But before the Automated Fingerprint Identification System came into common use less than two decades ago, latent fingerprints -- those found at crime scenes -- usually were useless unless a police officer could give a fingerprint examiner the names of potential suspects. Narrowing the field for the examiner was necessary because it was not possible to compare latents with all fingerprints of known people on file.

With a limited number of possibilities, an examiner would compare filed prints with those from a crime scene. If no match was found, police would have to develop additional suspects for further comparison.

But with AFIS, the impossible is now possible -- and in minutes.
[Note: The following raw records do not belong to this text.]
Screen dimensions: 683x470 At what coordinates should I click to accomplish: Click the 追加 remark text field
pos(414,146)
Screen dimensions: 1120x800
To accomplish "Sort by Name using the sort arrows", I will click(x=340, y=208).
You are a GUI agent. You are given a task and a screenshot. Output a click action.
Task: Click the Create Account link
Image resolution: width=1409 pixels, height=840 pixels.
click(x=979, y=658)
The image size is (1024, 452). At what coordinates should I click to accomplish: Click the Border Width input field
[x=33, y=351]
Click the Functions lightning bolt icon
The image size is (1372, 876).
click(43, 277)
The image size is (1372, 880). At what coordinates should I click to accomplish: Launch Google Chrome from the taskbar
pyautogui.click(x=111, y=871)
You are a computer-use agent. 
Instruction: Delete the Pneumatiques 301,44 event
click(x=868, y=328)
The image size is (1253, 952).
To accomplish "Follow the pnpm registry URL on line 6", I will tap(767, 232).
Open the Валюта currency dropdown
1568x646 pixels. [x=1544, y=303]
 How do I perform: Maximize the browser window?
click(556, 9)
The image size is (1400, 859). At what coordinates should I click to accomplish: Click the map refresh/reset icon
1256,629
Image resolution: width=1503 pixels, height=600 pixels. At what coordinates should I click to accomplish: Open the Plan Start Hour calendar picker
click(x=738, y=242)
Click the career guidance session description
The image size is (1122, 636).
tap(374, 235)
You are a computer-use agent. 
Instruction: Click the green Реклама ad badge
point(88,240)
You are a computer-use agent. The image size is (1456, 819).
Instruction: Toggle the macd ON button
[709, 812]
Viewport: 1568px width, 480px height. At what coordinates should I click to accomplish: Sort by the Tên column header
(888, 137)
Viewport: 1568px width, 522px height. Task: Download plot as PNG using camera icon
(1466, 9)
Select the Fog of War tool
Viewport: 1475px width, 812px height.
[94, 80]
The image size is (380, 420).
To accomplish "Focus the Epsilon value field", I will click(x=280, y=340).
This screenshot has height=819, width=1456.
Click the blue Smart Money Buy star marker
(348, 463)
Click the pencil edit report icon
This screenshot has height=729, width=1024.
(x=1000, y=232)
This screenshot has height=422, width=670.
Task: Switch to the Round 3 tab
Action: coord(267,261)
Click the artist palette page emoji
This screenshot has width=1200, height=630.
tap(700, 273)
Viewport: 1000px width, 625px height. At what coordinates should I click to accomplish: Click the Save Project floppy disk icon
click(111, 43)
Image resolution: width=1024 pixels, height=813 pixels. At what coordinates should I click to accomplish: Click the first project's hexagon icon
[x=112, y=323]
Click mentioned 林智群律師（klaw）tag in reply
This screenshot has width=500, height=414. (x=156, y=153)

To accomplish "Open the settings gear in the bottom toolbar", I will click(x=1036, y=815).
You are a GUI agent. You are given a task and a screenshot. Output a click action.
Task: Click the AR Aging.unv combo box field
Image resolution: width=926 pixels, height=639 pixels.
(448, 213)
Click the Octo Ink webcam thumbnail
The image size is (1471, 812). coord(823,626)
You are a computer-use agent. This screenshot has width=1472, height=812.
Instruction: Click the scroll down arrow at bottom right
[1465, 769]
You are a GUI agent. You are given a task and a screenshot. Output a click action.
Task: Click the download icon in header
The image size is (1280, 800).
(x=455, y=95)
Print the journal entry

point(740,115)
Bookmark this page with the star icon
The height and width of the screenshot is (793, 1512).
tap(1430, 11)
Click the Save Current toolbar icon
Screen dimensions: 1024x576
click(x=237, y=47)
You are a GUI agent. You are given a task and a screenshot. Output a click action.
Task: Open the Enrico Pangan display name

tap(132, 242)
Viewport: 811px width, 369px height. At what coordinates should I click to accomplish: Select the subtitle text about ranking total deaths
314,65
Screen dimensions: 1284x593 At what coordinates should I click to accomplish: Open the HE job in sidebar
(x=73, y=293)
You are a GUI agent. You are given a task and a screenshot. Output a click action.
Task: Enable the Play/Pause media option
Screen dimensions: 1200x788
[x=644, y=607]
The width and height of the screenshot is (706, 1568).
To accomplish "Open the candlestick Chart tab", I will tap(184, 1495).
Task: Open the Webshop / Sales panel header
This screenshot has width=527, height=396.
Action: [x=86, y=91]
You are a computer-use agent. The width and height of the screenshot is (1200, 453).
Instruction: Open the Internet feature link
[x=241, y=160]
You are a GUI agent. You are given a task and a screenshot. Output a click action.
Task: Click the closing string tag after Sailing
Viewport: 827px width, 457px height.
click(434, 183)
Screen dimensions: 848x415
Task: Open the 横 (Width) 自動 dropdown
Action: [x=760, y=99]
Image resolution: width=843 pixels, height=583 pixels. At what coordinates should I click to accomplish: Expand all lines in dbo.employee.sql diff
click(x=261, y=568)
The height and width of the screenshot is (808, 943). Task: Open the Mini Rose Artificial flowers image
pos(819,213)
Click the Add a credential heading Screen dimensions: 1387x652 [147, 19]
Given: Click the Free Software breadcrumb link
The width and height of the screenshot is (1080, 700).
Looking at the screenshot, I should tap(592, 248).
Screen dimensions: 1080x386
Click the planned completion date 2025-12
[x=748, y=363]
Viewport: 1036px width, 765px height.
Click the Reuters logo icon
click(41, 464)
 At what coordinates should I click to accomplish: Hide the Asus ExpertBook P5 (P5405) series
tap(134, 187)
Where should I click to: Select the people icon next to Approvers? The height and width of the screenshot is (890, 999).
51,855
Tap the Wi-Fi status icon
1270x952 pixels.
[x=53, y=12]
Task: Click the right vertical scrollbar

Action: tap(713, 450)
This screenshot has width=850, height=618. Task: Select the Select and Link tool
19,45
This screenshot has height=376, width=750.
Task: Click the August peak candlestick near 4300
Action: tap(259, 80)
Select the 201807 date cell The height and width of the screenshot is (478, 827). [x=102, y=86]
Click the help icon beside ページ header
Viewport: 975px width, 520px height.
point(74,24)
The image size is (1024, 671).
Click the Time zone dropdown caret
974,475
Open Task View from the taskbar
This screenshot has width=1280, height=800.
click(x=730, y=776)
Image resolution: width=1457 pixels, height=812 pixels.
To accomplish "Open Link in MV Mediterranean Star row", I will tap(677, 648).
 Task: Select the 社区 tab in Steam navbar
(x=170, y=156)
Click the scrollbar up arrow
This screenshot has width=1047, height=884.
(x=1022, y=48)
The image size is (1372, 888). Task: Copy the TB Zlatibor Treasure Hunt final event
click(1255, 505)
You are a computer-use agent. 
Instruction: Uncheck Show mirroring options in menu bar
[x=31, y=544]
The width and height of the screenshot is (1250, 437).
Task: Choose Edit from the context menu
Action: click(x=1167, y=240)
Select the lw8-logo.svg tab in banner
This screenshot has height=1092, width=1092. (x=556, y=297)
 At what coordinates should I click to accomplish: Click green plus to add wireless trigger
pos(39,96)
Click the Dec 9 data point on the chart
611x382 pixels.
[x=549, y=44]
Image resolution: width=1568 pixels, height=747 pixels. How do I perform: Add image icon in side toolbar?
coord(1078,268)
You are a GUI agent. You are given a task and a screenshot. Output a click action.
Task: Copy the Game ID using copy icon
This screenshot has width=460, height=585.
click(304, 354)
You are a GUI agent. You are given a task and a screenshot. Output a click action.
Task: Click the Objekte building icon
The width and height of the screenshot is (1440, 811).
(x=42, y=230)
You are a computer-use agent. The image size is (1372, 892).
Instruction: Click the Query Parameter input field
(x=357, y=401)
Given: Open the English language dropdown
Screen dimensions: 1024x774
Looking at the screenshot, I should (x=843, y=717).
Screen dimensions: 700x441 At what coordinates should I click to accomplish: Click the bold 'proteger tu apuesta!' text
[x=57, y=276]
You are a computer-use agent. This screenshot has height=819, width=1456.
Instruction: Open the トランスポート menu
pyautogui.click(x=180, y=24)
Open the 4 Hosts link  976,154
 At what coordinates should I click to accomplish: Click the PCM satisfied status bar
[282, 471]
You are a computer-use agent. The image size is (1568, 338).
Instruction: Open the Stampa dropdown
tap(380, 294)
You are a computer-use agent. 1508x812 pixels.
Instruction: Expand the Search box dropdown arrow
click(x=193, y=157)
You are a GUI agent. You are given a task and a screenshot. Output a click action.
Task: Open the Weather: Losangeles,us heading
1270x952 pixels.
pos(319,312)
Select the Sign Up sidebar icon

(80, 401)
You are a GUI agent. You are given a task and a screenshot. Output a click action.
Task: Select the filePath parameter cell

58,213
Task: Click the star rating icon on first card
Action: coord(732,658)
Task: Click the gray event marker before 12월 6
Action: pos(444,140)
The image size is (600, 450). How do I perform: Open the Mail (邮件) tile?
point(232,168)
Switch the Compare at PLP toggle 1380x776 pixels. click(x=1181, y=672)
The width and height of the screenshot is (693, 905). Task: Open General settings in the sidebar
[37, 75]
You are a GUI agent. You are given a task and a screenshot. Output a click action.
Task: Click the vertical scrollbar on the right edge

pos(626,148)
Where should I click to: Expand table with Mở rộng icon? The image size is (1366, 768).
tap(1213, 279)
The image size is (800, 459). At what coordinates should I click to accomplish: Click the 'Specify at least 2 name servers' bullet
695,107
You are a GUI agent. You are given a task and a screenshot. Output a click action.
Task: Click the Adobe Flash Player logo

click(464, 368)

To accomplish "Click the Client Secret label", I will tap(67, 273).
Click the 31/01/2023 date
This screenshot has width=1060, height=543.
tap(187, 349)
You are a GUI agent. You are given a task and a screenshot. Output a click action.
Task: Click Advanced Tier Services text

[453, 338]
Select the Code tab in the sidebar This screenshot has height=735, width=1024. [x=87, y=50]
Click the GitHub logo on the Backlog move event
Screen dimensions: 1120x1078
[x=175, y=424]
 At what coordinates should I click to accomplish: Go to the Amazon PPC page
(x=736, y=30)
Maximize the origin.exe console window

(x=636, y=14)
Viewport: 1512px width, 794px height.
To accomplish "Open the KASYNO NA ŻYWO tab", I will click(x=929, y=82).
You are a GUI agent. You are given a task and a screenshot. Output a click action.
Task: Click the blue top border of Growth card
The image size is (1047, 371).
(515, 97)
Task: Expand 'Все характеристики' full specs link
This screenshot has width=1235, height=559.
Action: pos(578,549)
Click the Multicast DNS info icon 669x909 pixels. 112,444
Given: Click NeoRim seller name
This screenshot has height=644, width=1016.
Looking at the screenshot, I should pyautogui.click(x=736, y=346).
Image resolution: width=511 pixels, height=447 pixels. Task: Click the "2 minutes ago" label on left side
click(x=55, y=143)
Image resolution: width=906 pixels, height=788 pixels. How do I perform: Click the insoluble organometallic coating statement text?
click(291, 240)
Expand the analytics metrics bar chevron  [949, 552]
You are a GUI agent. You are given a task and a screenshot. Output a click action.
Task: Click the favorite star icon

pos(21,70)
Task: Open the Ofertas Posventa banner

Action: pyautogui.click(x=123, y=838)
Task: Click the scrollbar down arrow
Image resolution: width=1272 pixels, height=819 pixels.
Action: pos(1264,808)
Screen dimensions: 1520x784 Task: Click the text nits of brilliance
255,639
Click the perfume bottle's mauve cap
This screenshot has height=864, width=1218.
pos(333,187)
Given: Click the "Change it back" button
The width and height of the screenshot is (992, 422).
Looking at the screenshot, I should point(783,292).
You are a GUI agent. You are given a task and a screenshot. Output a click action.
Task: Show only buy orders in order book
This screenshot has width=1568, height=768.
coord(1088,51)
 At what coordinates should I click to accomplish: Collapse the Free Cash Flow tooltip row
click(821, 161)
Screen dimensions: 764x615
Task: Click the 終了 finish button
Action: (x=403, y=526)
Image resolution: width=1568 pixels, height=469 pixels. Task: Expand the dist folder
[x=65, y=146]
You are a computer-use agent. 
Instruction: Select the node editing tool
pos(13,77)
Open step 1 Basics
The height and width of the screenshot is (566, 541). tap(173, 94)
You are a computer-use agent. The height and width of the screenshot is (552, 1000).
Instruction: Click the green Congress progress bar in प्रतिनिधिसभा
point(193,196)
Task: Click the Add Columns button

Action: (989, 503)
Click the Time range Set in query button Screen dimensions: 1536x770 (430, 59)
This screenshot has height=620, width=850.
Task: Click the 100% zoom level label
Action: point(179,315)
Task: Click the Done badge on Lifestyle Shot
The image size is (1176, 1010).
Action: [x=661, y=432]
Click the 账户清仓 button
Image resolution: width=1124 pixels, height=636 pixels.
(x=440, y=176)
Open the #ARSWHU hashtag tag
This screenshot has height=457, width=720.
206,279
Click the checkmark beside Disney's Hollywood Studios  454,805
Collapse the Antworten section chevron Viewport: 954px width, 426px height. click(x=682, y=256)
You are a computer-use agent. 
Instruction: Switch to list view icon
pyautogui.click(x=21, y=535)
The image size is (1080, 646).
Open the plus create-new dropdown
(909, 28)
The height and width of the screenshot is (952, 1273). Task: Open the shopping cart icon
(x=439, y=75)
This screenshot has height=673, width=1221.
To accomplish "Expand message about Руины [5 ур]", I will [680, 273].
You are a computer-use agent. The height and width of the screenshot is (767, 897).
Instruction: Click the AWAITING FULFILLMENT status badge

The system speeds through millions of stored fingerprints to find "candidates" whose stored prints at least have some similarities in the arcs, whorls, loops and other identifying characteristics to those of latent prints scanned into the system.

A fingerprint examiner then compares the filed prints of the candidates, often numbering 18 to 24 people, to determine if they match the crime scene prints.

But AFIS's speed has created more work for fingerprint examiners. Because police agencies no longer need the names of potential suspects to submit latent prints for comparison, they are submitting prints from many more crimes than ever before.

Each latent print requires an examiner to prepare it for AFIS's search by scanning it into the system, "editing" a geometric pattern the computer system creates of perceived points of possible comparison, and then comparing the latent prints with those of candidates provided by AFIS.